Monte Kristo Kontu’nu pek çoğumuz ilkokul sıralarında okumuşuzdur. Alexandre Dumas’ın en ünlü eserlerinden biri olan bu klasik, bilimkurgu ile birleştiğinde hayli şaşırtıcı bir esere dönüşebiliyormuş. Edmond Dantès’in 5000’li yıllarda hala intikam peşinde koşan soylu, yakışıklı ve mavi bir vampire dönüşmüş olması kadar şaşırtıcı olan şeyler de mevcut animede; mesela Gustav Klimt tarzı sanat anlayışı. Eğer ki animenin sanatına alışabilirseniz güzel bir intikam hikayesi izleyeceğiniz su götürmez bir gerçek. Bir diğer şaşırtıcı olan şeyse tam tamına 5053 yılında ve Ay’da partiliyor olmamıza rağmen iletişim açısından son derece zayıf bir dönemdeyiz; iletişim halinde olabilmek için ille de yüz yüze gelmek gerekiyor. Bir yerde enfes uzay gemileri ile galaksiler arası seyahat varken, diğer yerde bildiğiniz dümdüz uçakla ülkeler arası seyahat var. Fransa’daki gotik mimarinin de ilk günkü gibi durabilmesi anime ekibinin geleceğe pek de kafa yormadığını mı, yoksa bu hikayede bu detayların ancak bu kadar yeri olduğunu ve odaklanması gerekilen şeyin “intikam” olduğunu mu gösteriyor bilinmez. Sonuçta animeyi “bilimkurgu” etiketinden dolayı izlerseniz üzülürsünüz ama klasik bir eserden uyarlanan anime ne hale gelmiş, hikaye nasıl evrilmiş olabilir merakı ile izlerseniz baya sevebilirsiniz.

Yakışıklı, soylu, histerik kahkahalı Kont’umuzun aşık edesi kötülüğüne gelecek olursak: Edmond Dantès, Monte Kristo Kontu olmadan evvel Morrel ailesinin denizcilik şirketi için çalışan denizcilerden biriydi ve sahte suçlamalar nedeniyle Château d’If’te ömür boyu hapis cezasına çarptırıldı. Hapis süresi boyunca rahip Abbé Faria’nin yardımlarındansa kendisini Mağara Hükümdarı olarak tanıtan Gankutsuou’ya teslim etti. Çünkü içini cayır cayır yakan bu intikamı temiz oynayarak alamazdı. Bedenini Gankutsuou’ya vermesi karşılığında hayal bile edemeyeceği bir servetin sahibi oldu ve 25 yıl azimle bekledi. Kendisi hapisteyken nişanlısı Mercédès ile arkadaş bildiği Fernand evlenmişlerdi ve onu hapise götüren kişinin karşısına çıkmak için çevresine herkesi toplaması gerekiyordu; bunun için de soylu bir Kont olmak yeterliydi. Kont’u arketipsel (orijinal) bir şeytan yapan şey de intikamın soğuk yenen bir yemek olduğunu anımsatan azmi ve intikama duyduğu sevgidir.

2- Lelouch vi Britannia

Anime: Code Geass: Lelouch of the Rebellion (2006)

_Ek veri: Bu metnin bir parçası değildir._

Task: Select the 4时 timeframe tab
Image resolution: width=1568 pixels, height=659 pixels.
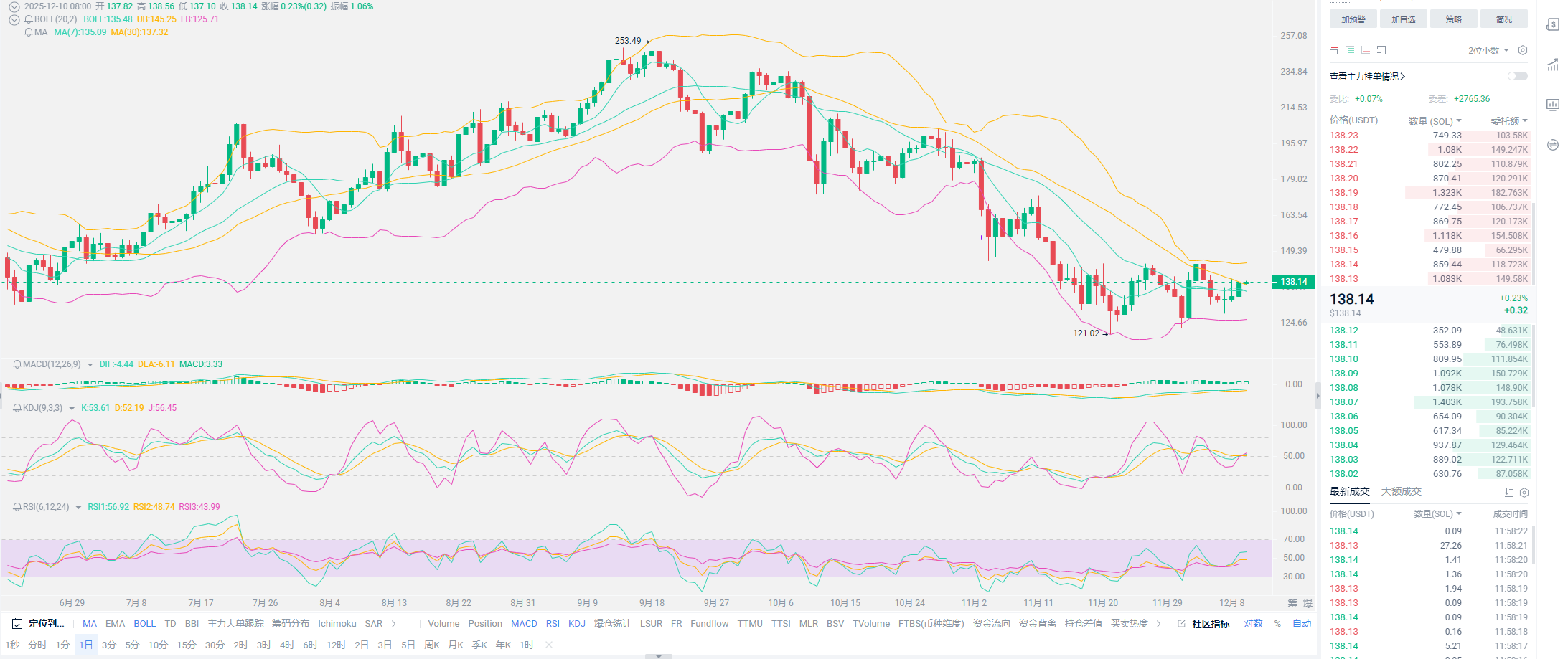Action: pyautogui.click(x=287, y=645)
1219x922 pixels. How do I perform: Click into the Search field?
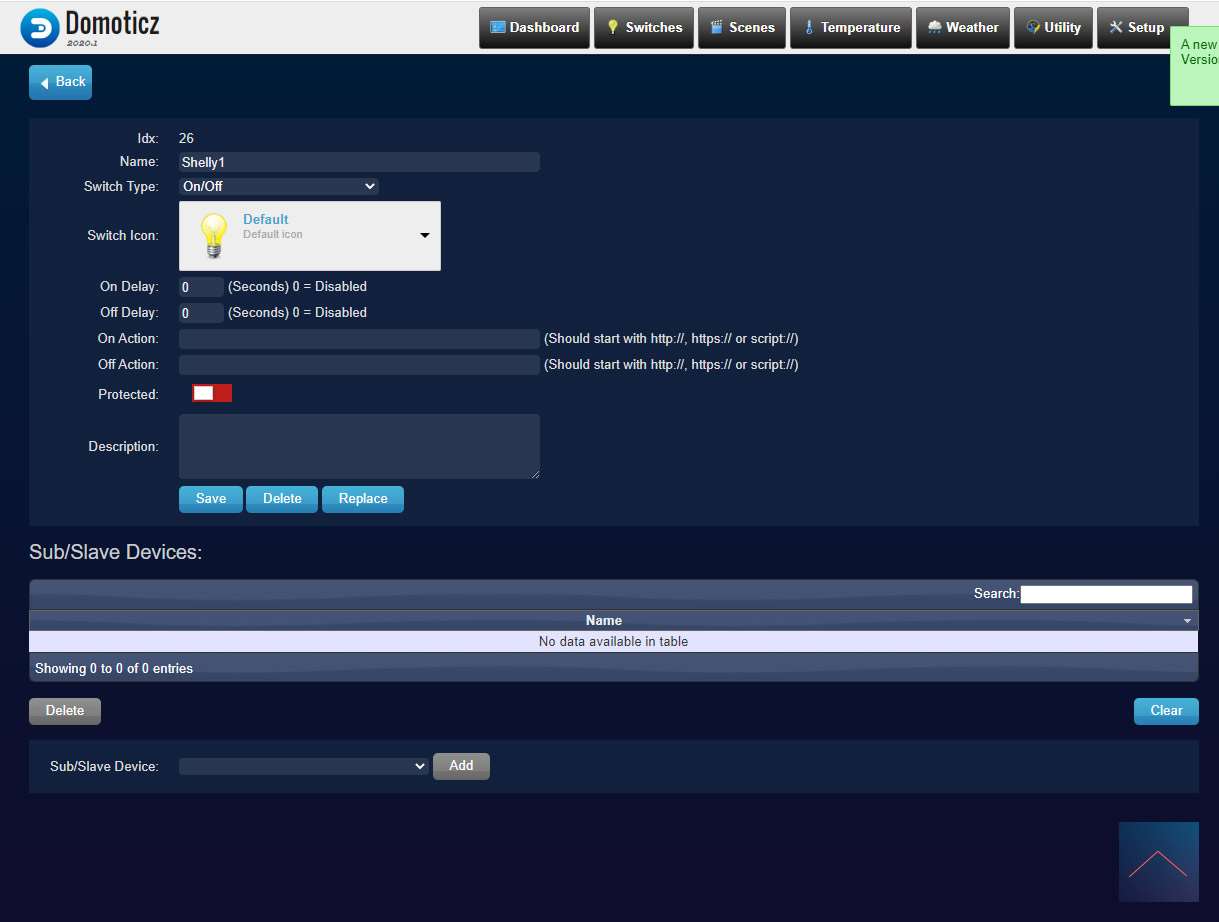click(x=1106, y=594)
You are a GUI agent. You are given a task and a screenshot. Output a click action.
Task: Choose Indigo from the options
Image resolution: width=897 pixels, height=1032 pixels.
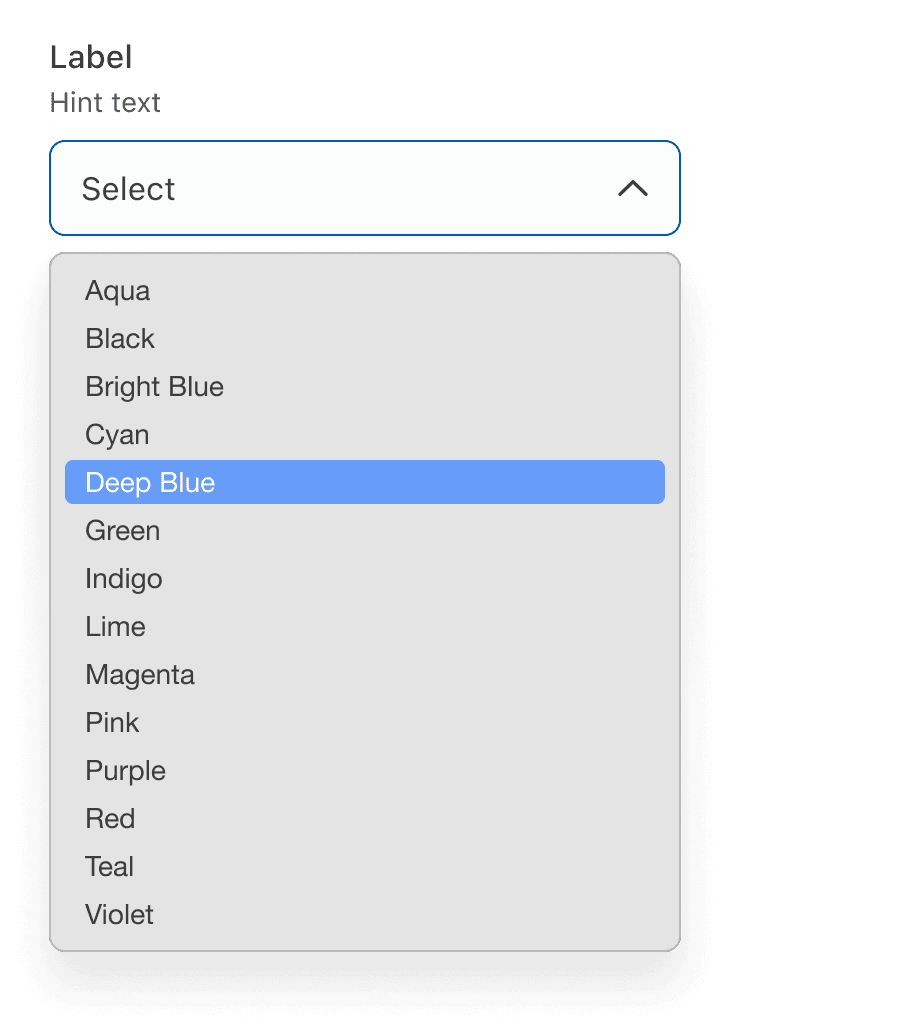124,579
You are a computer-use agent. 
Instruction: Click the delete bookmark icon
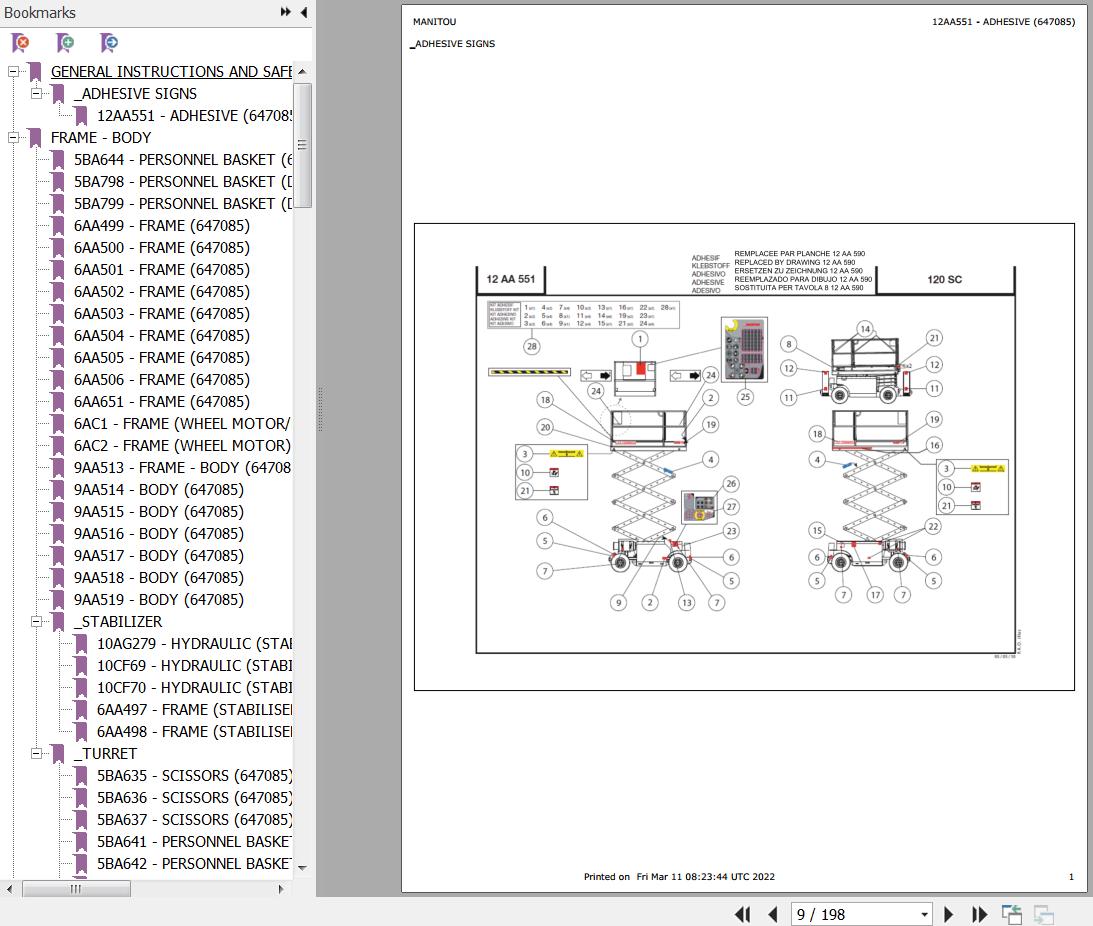(20, 43)
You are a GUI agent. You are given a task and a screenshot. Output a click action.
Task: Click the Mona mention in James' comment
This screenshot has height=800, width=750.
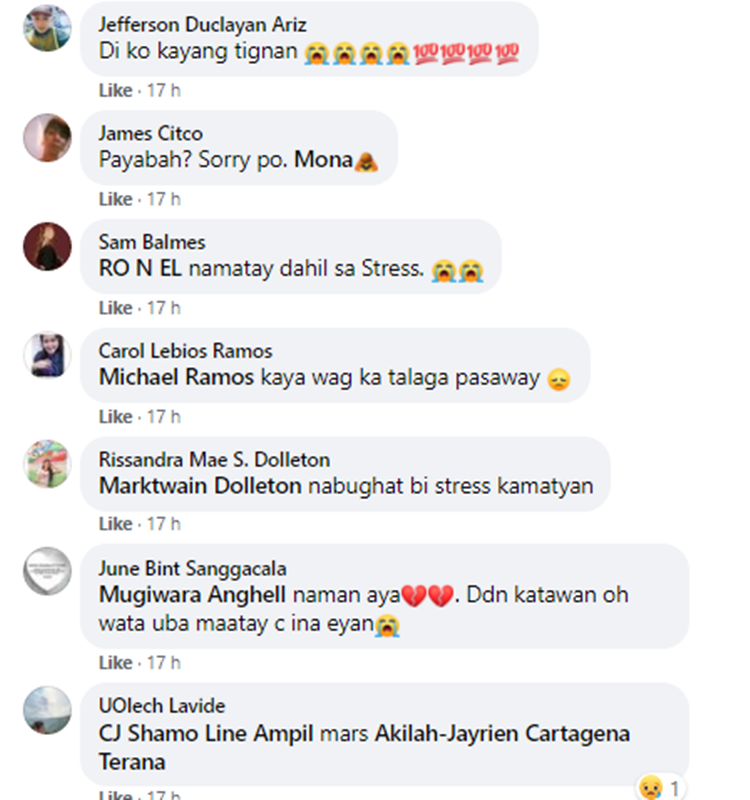click(323, 160)
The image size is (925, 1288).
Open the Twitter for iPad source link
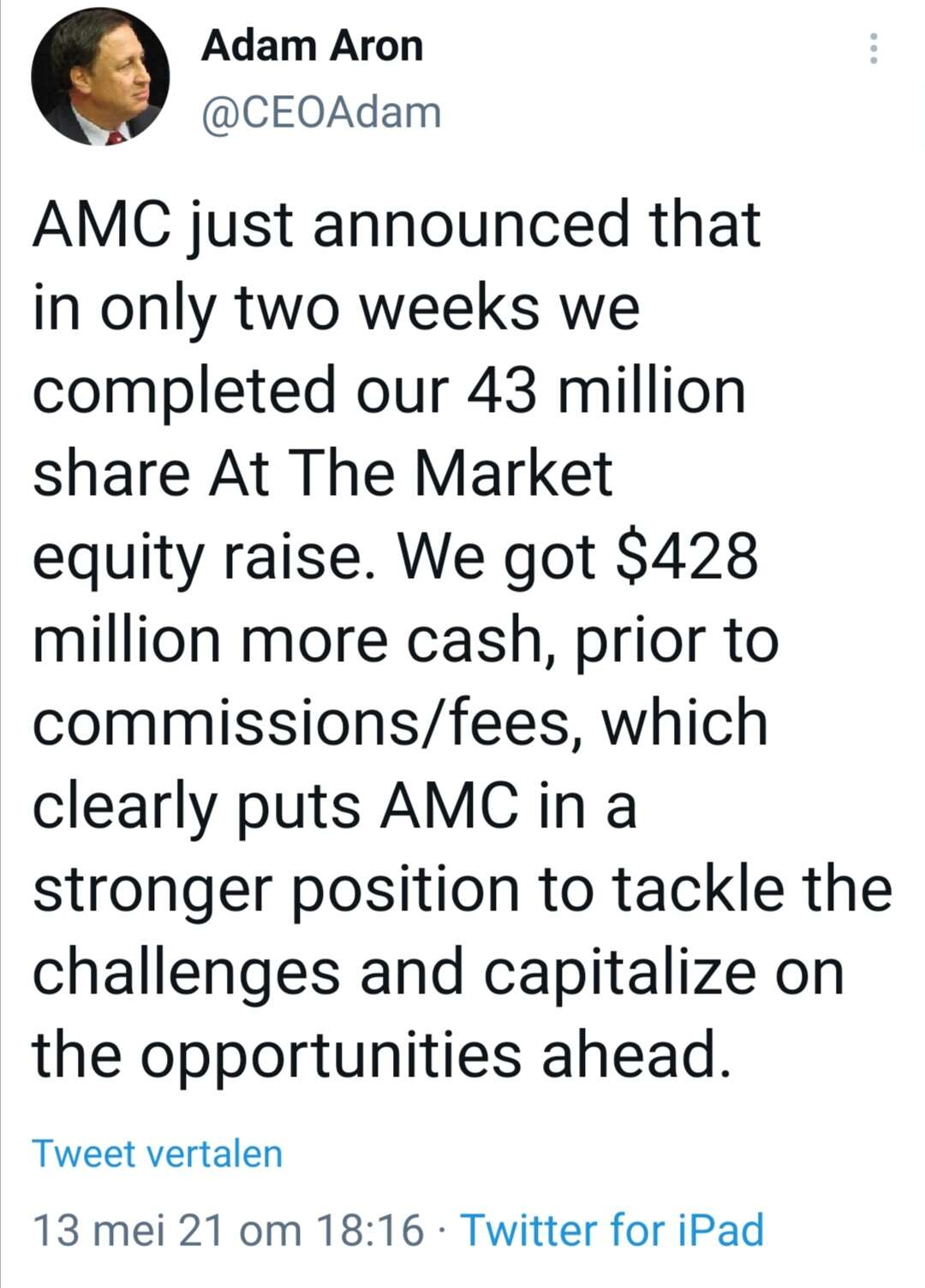pyautogui.click(x=612, y=1230)
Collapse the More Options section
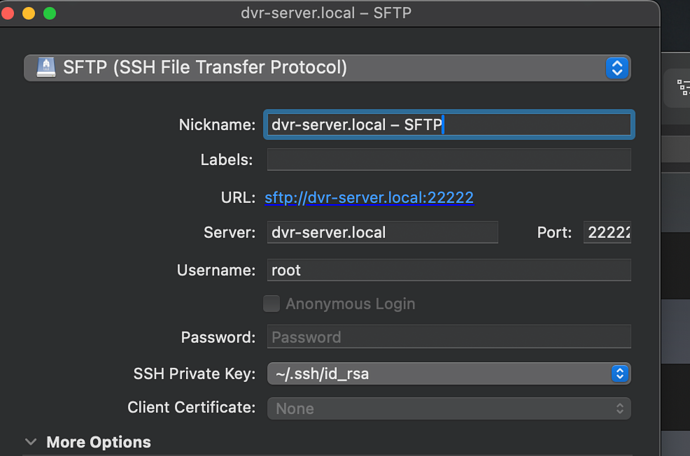 (31, 442)
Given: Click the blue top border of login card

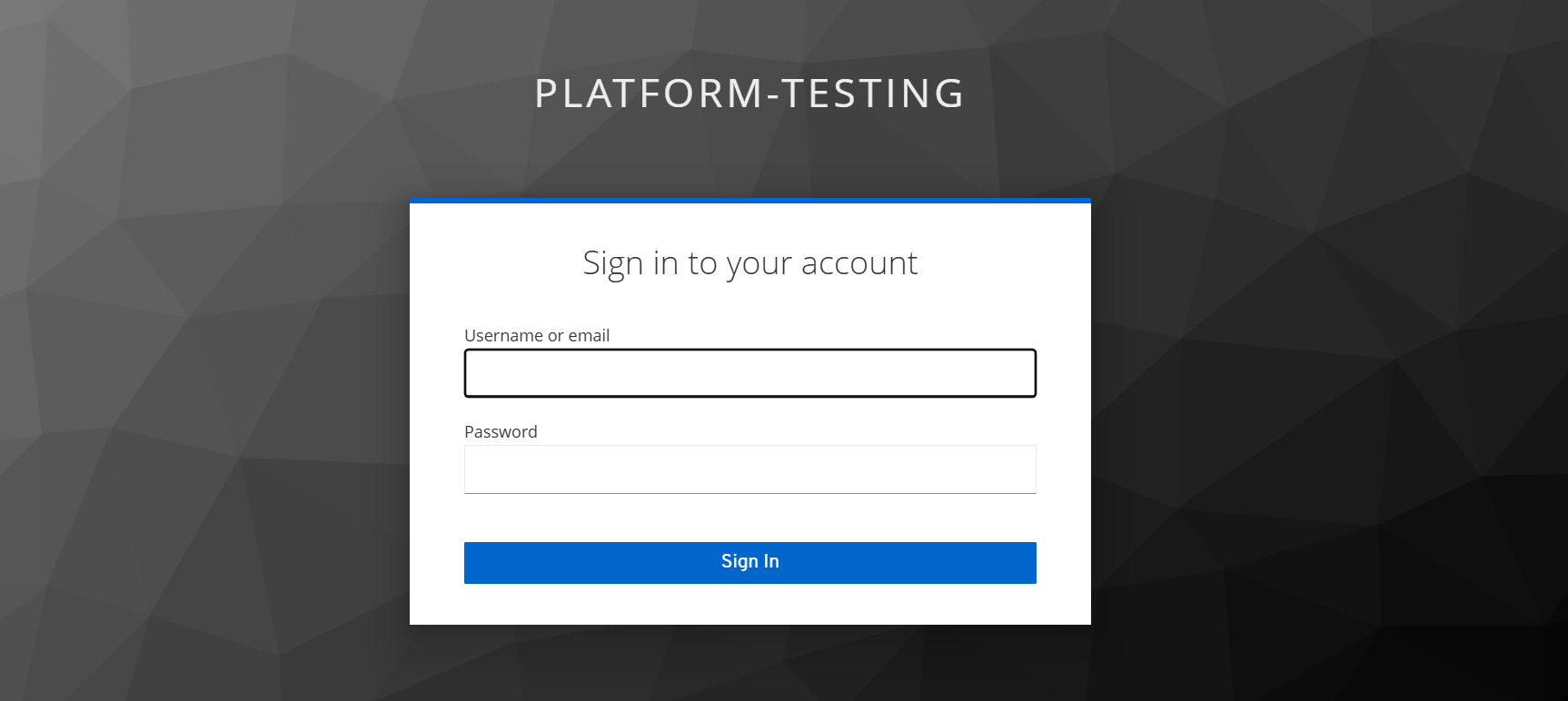Looking at the screenshot, I should tap(749, 201).
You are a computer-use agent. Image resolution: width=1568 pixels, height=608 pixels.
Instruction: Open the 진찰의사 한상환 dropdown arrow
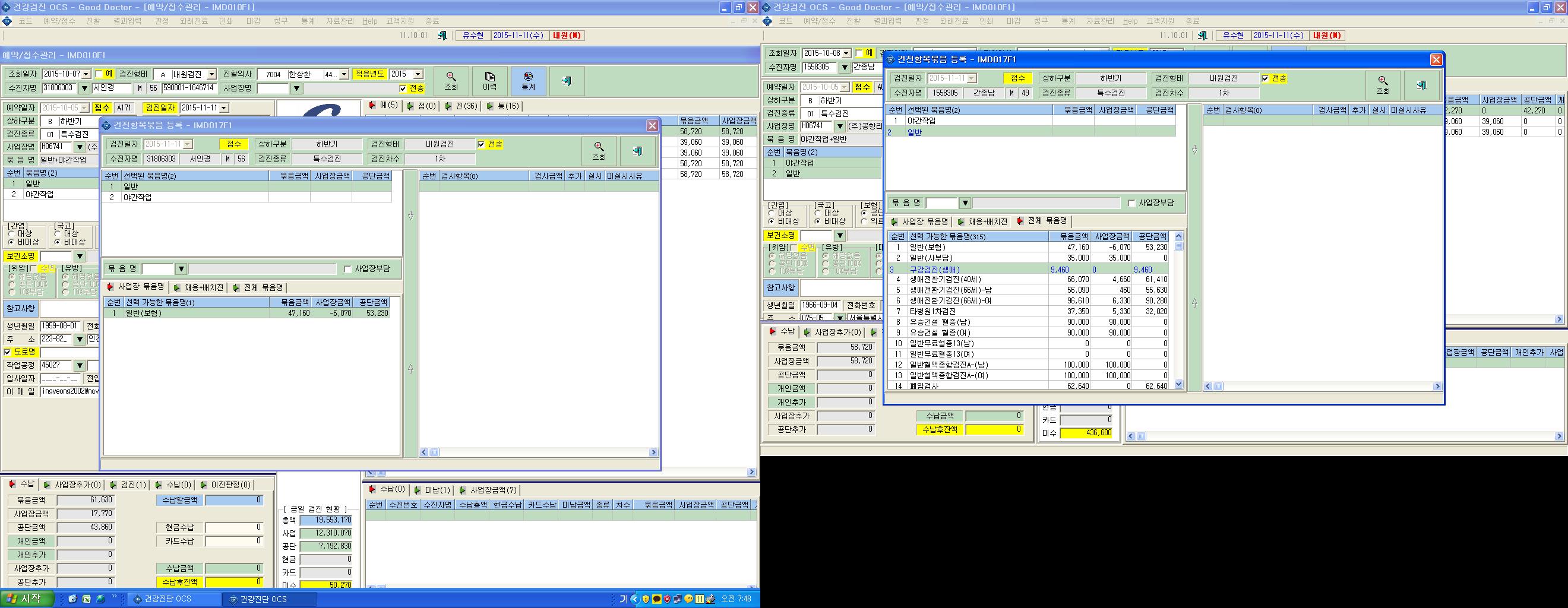point(344,74)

Anime evreninin en sevilen arketipsel kötüsü Lelouch; 10 Ağustos 2010’da Britanya İmparatorluğu Japonya’ya savaş açtığında Japonya’da yaşayan Britanyalı bir prenstir. Japonya, Britanya İmparatorluğu’nun en yeni silahı olan Knightmare Frame’e karşı hiçbir şey yapamaz ve istila edilir. Japonya’nın adı artık Alan 11’dir ve vatandaşlarına da 11‘ler denir. Britanyalı Lelouch işte o zaman Britanya’yı bitireceğine yemin eder ve karşısına beklediği fırsat tam 7 yıl sonra çıkar. Lisede okuyan Lelouch, teröristler tarafından kaçırılan ve askeri sır barındıran bir kamyonu kontrol etmek için kamyonun yanına gider. İçeriden duyduğu sesin ne olduğunu anlamak için kamyona dalar ve orada mahsur kalır. Kamyon tekrar hareketlendiğinde peşlerinde Britanya Özel Kuvvetleri vardır. Kamyonu kaçıran Karen, Kabus olarak isimlendirilen dev robotla saldırıya geçer. Çıkan hengamede Lelouch kamyonun içinde çocukluk arkadaşı Suzaku’ya yakalanır. Britanya askerleri tarafından vurulmak üzere olan Lelouch’ı önce Suzaku sonra da kamyondaki kapalı bölmenin içinden çıkan yeşil saçlı kız kurtarır. Bu yeşil saçlı kız ölmeden önce özel bir gücü Lelouch’a verir; GEASS! Lelouch, bu gücü Britanya İmparatorluğunu yok etmek için kullanma kararı alır ve o günden sonra “Zero” olarak hayatına yön verir.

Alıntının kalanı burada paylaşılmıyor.